■ **The data**:
↓↓↓
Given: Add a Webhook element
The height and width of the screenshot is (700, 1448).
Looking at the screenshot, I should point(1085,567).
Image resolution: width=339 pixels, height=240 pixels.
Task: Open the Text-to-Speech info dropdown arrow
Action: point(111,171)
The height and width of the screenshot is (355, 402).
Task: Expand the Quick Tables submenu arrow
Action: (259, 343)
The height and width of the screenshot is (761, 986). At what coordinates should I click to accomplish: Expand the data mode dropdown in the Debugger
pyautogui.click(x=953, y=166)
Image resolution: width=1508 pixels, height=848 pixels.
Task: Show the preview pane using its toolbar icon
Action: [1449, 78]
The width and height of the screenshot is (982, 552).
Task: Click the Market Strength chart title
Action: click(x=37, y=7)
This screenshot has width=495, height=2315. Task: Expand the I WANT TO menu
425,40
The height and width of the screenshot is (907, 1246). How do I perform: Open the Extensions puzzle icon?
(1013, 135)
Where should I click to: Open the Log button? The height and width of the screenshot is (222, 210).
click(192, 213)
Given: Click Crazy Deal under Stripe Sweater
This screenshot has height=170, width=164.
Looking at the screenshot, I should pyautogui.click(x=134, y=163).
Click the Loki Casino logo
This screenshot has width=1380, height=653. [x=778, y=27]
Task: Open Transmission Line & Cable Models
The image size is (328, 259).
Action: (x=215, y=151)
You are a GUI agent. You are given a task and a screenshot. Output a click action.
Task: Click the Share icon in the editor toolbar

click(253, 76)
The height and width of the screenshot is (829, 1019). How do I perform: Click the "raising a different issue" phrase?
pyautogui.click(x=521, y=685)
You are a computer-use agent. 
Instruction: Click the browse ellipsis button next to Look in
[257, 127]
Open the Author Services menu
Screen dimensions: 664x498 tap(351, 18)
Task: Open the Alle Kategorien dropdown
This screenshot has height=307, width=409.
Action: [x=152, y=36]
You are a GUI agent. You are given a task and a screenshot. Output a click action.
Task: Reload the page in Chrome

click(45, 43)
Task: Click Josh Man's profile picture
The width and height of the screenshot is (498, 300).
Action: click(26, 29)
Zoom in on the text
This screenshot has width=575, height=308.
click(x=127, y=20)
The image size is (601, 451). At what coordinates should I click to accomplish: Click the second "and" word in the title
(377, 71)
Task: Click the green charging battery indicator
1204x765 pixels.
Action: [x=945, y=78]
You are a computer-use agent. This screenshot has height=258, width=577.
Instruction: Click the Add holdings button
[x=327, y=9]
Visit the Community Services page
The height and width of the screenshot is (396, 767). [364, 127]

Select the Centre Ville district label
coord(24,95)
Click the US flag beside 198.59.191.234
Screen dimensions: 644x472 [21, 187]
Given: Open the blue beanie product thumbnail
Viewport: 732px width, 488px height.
↑↑↑
■ **Exercise brief**:
Rewrite all of the material above, replacing "Instruction:" with "Goal:" and leaving everything else unchanged.

■ **Written reply**:
Given: Add a Webhook element
The height and width of the screenshot is (700, 1448).
Looking at the screenshot, I should point(1085,567).
Image resolution: width=339 pixels, height=240 pixels.
Task: Open the Text-to-Speech info dropdown arrow
Action: point(111,171)
The height and width of the screenshot is (355, 402).
Task: Expand the Quick Tables submenu arrow
Action: (259, 343)
The height and width of the screenshot is (761, 986). At what coordinates should I click to accomplish: Expand the data mode dropdown in the Debugger
pyautogui.click(x=953, y=166)
Image resolution: width=1508 pixels, height=848 pixels.
Task: Show the preview pane using its toolbar icon
Action: [1449, 78]
The width and height of the screenshot is (982, 552).
Task: Click the Market Strength chart title
Action: click(x=37, y=7)
This screenshot has width=495, height=2315. Task: Expand the I WANT TO menu
425,40
The height and width of the screenshot is (907, 1246). How do I perform: Open the Extensions puzzle icon?
(1013, 135)
Where should I click to: Open the Log button? The height and width of the screenshot is (222, 210).
click(192, 213)
Given: Click Crazy Deal under Stripe Sweater
This screenshot has height=170, width=164.
Looking at the screenshot, I should pyautogui.click(x=134, y=163).
Click the Loki Casino logo
This screenshot has width=1380, height=653. [x=778, y=27]
Task: Open Transmission Line & Cable Models
The image size is (328, 259).
Action: (x=215, y=151)
You are a GUI agent. You are given a task and a screenshot. Output a click action.
Task: Click the Share icon in the editor toolbar

click(253, 76)
The height and width of the screenshot is (829, 1019). How do I perform: Click the "raising a different issue" phrase?
pyautogui.click(x=521, y=685)
You are a computer-use agent. 
Goal: Click the browse ellipsis button next to Look in
[257, 127]
Open the Author Services menu
Screen dimensions: 664x498 tap(351, 18)
Task: Open the Alle Kategorien dropdown
This screenshot has height=307, width=409.
Action: [x=152, y=36]
You are a GUI agent. You are given a task and a screenshot. Output a click action.
Task: Reload the page in Chrome

click(45, 43)
Task: Click Josh Man's profile picture
The width and height of the screenshot is (498, 300).
Action: click(26, 29)
Zoom in on the text
This screenshot has width=575, height=308.
click(x=127, y=20)
The image size is (601, 451). At what coordinates should I click to accomplish: Click the second "and" word in the title
(377, 71)
Task: Click the green charging battery indicator
1204x765 pixels.
Action: [x=945, y=78]
You are a computer-use agent. This screenshot has height=258, width=577.
Goal: Click the Add holdings button
[x=327, y=9]
Visit the Community Services page
The height and width of the screenshot is (396, 767). [364, 127]

Select the Centre Ville district label
coord(24,95)
Click the US flag beside 198.59.191.234
Screen dimensions: 644x472 [21, 187]
Given: Open the blue beanie product thumbnail
Viewport: 732px width, 488px height.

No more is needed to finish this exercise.